Бураев пропустил пролетку, поехал шагом. У заставы пролетка завернула к полю, и до Бураев донесся гулкий удар из сада, такой знакомый. Он любил бывать в усадьбе: так по родному! Подумал: какая стала Антонина?… Вот и случай: поехал на «свиданье». Вот – свиданье.

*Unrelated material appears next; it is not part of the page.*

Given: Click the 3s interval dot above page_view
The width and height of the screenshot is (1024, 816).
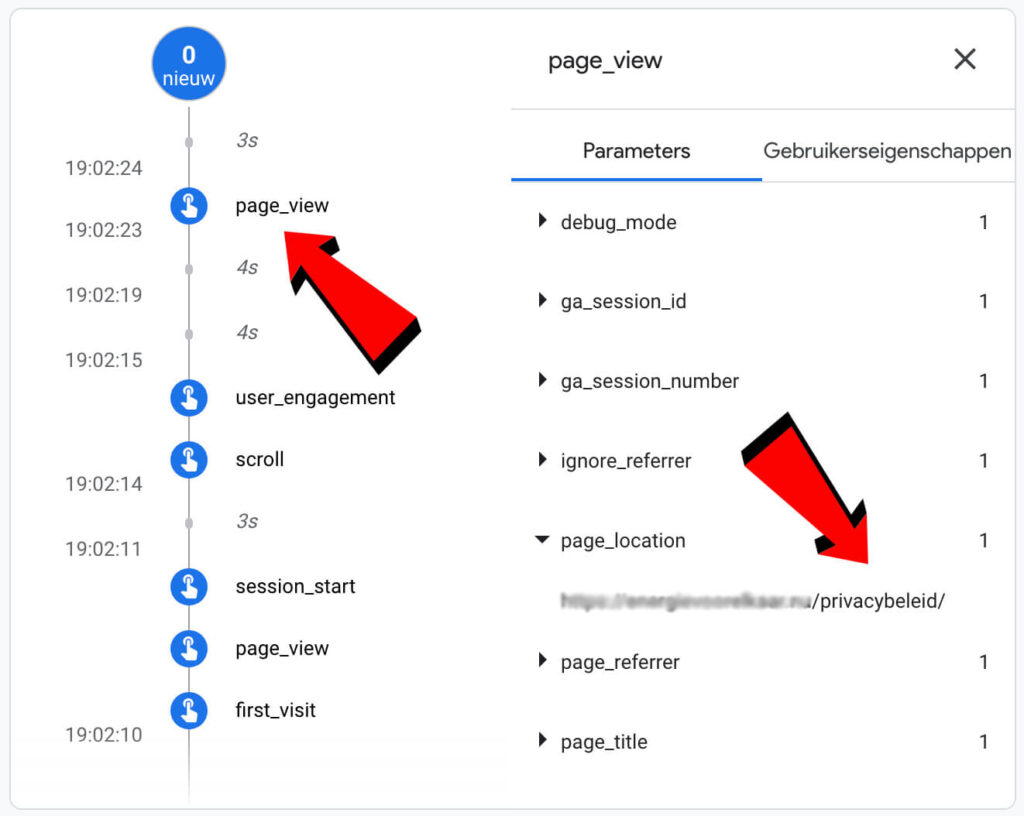Looking at the screenshot, I should coord(189,140).
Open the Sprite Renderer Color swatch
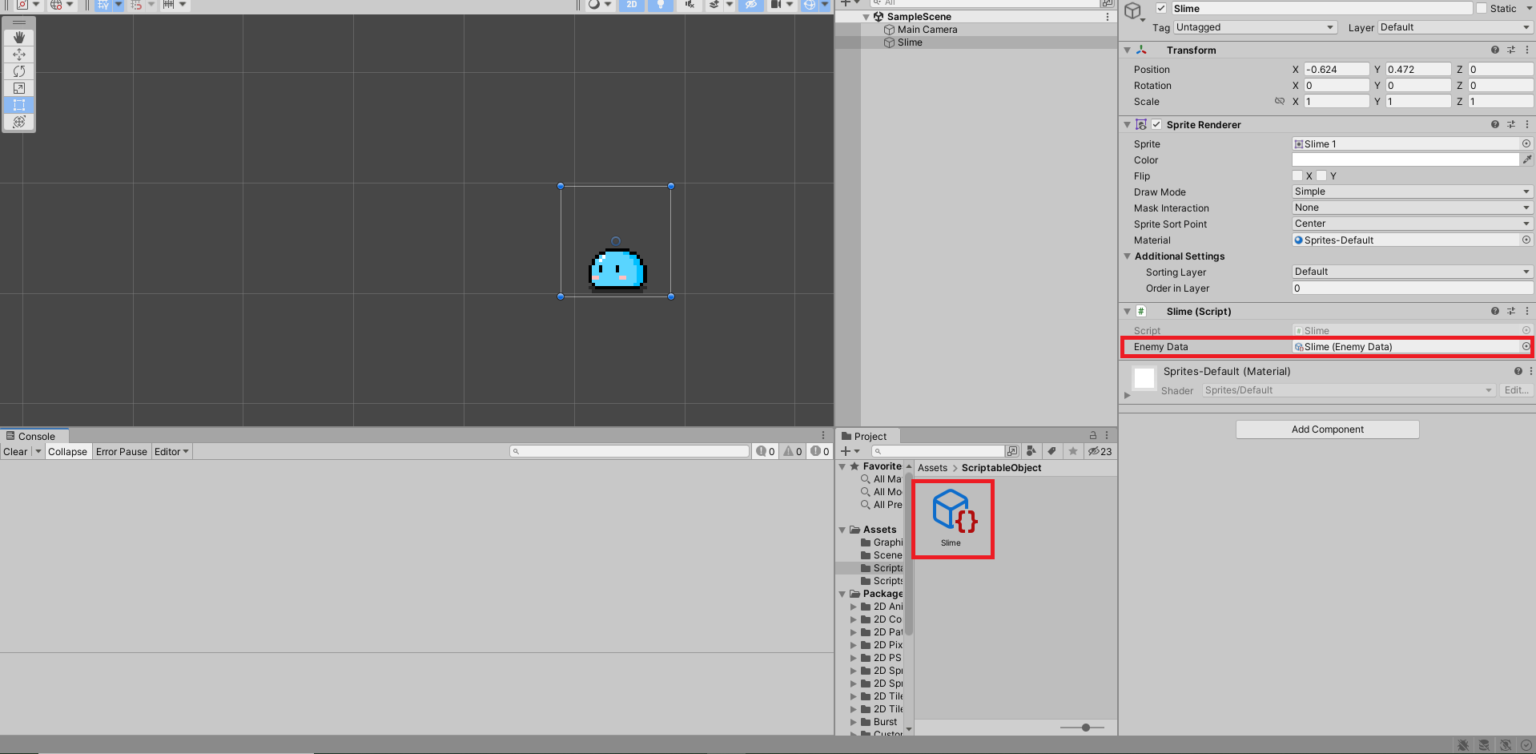The height and width of the screenshot is (754, 1536). point(1404,159)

Все говорили: ну какой военный, «Дон-Кихот», быть бы ему помещиком. И верно. Батальонный арендовал чудесную усадьбу, с фруктовым садом десятины на три, с старым дворянским домом, принадлежавшую когда-то знаменитым в губернии дворянам Пронским, а ныне – банку. Дом был очень ветхий – «старое гнездо», видал французов. Кожин его поправил, и стало сносно. Были у него породистые куры, которых он посылал на выставки; были молочные коровы, «от Верещагина», он ставил молоко больницам; были, особого откорма, будто на солдатском хлебе, «кожинские свиньи», – всех, сколько ни доставь, все забирала московская колбасная Белова, – только дай.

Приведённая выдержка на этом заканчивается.